What would happen if a star writer went back to the darker themes of the original fairy tales for plots, and then crossed the Disney princesses with Charlie’s Angels? What he’d end up with is The Mermaid’s Madness, a whole new take on The Little Mermaid. And with Jim C. Hines, of Jig the Goblin fame, penning the tale, you canbet itwon?t be ?Theylived happily ever after.?


“Sorry, Princess. Just because your story had a happy ending doesn’t mean everyone else’s will.”


We’ve revisited Cinderella. Now we get to see The Little Mermaid’s tale all over again, and her ending. This was so much more interesting, because Lirea has been driven absolutely insane.

The first half was a bit slow, as the book tried to find the direction it wanted to take. There is a lot of joking around again. Yet, the ending once again pulls it together. With 30% of the book left, it pulled all the parts it was trying to find together and made a solid end out of it all.

The Mermaid’s Madness takes the story we’ve all seen before, and puts a less fairy tale spin on it. It adds in the fact that messing with people magically is totally going to fuck them up. By now, you’ll have probably realised that in this story, no happily ever after is truly happily ever after. This is no different. By the end, I really felt sorry for Lireal. Also, it took me 55% of the book for me to notice that was Ariel all jumbled up, and I’m disappointed in myself.

With a new book we welcome a new narration style.

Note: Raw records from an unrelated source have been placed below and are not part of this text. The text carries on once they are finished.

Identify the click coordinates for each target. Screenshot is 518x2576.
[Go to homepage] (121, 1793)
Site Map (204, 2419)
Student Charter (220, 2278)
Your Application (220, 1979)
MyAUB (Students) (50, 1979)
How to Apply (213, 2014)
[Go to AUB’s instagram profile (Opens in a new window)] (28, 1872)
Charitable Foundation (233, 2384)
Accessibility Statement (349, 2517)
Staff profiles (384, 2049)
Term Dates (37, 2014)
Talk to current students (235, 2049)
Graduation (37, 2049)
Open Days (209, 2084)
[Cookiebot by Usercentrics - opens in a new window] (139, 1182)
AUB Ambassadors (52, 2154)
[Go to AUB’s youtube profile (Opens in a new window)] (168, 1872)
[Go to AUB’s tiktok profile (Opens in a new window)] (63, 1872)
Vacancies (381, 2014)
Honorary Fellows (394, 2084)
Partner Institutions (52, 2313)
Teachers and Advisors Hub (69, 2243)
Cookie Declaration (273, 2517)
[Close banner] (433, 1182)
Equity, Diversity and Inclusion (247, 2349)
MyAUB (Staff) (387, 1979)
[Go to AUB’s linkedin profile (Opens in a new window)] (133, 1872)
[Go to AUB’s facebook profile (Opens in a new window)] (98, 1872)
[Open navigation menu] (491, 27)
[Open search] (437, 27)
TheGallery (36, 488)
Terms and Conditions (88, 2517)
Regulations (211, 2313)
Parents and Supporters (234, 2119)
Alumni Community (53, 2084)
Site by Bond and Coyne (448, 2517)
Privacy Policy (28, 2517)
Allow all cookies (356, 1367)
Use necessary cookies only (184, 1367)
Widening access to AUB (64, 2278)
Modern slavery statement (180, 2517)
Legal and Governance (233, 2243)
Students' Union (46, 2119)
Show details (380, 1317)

The Stepsister’s Scheme was focused only on Danielle, but in The Mermaid’s Madness, it is opened up to everyone. We see a point of view from all of the mains, plus Lirea. It also shows that this isn’t Danielle’s book like last time. This is Lirea’s story, it is Snow’s Story, and it is a little bit of Danielle’s story, too. Danielle keeps trying to take over, but she learns to share this time around.

In this one, Snow is working on herself and her magic. That is why this is partly her story, we spend a lot of time with her as she learns how to work her magic better. Talia is lost in her head a lot, as she feels guilty for the queen getting hurt. Danielle is still mostly useless, though. The only thing Danielle does is hold the group together. Both Snow and Talia look towards her to lead them, though I still can’t quite figure out why.

Again, this is mostly a feminine cast. Every major character in both of these books is female. The boys are off to the side. In the last book, it felt really masculine. They were joking, but they felt like the kind of jokes young teenage boys would make. In this one, it feels more feminine. I can’t point to any one change, (though I can point to a single joke that made me go “aha! feminine!” – it involved a diaper joke) but I felt like I was with a group of females this time.

Once again, this is a tale of life or death. Queen Beatrice will die if they don’t find a way to save her. Yet, they play around and joke and have fun. It just doesn’t fit. At one point, Snow is actively playing tricks on others for her own amusement. Yet, I will admit Jim C. Hines makes marvelous turns of phrase. “Oh, go fondle a dragon.” “Kraken bugger us all!” come to mind. 

I love the concept of these books. I like seeing the dark side of the story. I just wish I could figure out what I was missing to like these better.